** Opening EXERCISE INPUTS block **

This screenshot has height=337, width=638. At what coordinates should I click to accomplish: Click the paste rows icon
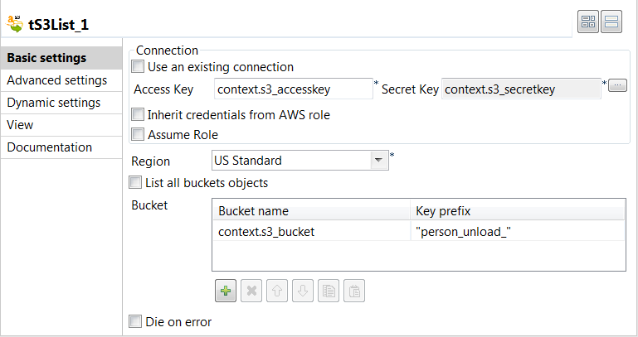(x=354, y=291)
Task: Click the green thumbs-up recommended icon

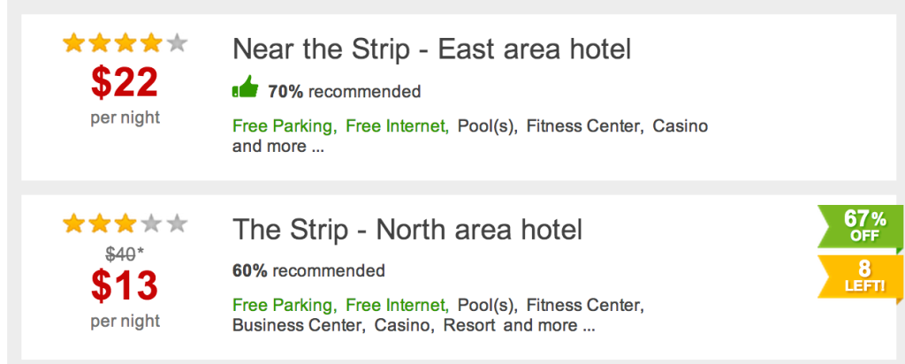Action: coord(245,87)
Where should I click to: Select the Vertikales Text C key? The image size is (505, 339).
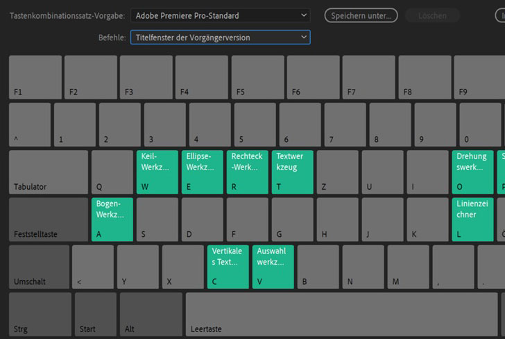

** Closing EXERCISE INPUTS block **

=== WHAT IS NEEDED ===
Output all the records above again exactly, with the pictures dropped.

=== RESPONSE ===
This screenshot has height=337, width=638. At what coordinates should I click to accomplish: Click the paste rows icon
(x=354, y=291)
Task: Click the green thumbs-up recommended icon

Action: coord(245,87)
Where should I click to: Select the Vertikales Text C key? The image size is (505, 339).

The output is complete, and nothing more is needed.